_Material supplied_:

== Segment start ==

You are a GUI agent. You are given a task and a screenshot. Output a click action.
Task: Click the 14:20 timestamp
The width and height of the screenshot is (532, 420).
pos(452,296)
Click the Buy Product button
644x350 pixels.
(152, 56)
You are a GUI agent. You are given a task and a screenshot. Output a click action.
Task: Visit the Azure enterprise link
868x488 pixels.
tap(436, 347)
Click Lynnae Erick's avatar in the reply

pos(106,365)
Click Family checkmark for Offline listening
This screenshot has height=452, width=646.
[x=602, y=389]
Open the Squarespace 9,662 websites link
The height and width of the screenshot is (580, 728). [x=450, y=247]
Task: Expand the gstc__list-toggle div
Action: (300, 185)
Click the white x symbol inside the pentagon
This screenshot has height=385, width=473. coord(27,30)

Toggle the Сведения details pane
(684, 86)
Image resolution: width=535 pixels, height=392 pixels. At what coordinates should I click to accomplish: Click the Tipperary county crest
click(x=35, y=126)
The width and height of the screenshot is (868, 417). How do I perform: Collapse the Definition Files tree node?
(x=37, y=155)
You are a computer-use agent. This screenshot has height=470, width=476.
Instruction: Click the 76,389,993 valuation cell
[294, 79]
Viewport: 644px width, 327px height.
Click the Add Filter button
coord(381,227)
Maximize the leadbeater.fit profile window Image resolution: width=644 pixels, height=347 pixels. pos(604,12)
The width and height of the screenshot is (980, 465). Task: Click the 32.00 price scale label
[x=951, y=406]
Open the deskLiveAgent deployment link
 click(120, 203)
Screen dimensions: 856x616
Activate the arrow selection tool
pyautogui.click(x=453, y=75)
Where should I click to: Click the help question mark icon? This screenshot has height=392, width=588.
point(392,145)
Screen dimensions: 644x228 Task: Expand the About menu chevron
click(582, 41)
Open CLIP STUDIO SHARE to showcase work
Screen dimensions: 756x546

== Segment end ==

_Exercise_: Could you restate all of the lines above without altering a single word?

_Task solution_:
You are a GUI agent. You are given a task and a screenshot. Output a click action.
Task: Click the 14:20 timestamp
The width and height of the screenshot is (532, 420).
pos(452,296)
Click the Buy Product button
644x350 pixels.
(152, 56)
You are a GUI agent. You are given a task and a screenshot. Output a click action.
Task: Visit the Azure enterprise link
868x488 pixels.
tap(436, 347)
Click Lynnae Erick's avatar in the reply

pos(106,365)
Click Family checkmark for Offline listening
This screenshot has height=452, width=646.
[x=602, y=389]
Open the Squarespace 9,662 websites link
The height and width of the screenshot is (580, 728). [x=450, y=247]
Task: Expand the gstc__list-toggle div
Action: (300, 185)
Click the white x symbol inside the pentagon
This screenshot has height=385, width=473. coord(27,30)

Toggle the Сведения details pane
(684, 86)
Image resolution: width=535 pixels, height=392 pixels. At what coordinates should I click to accomplish: Click the Tipperary county crest
click(x=35, y=126)
The width and height of the screenshot is (868, 417). How do I perform: Collapse the Definition Files tree node?
(x=37, y=155)
You are a computer-use agent. This screenshot has height=470, width=476.
Instruction: Click the 76,389,993 valuation cell
[294, 79]
Viewport: 644px width, 327px height.
Click the Add Filter button
coord(381,227)
Maximize the leadbeater.fit profile window Image resolution: width=644 pixels, height=347 pixels. pos(604,12)
The width and height of the screenshot is (980, 465). Task: Click the 32.00 price scale label
[x=951, y=406]
Open the deskLiveAgent deployment link
 click(120, 203)
Screen dimensions: 856x616
Activate the arrow selection tool
pyautogui.click(x=453, y=75)
Where should I click to: Click the help question mark icon? This screenshot has height=392, width=588.
point(392,145)
Screen dimensions: 644x228 Task: Expand the About menu chevron
click(582, 41)
Open CLIP STUDIO SHARE to showcase work
Screen dimensions: 756x546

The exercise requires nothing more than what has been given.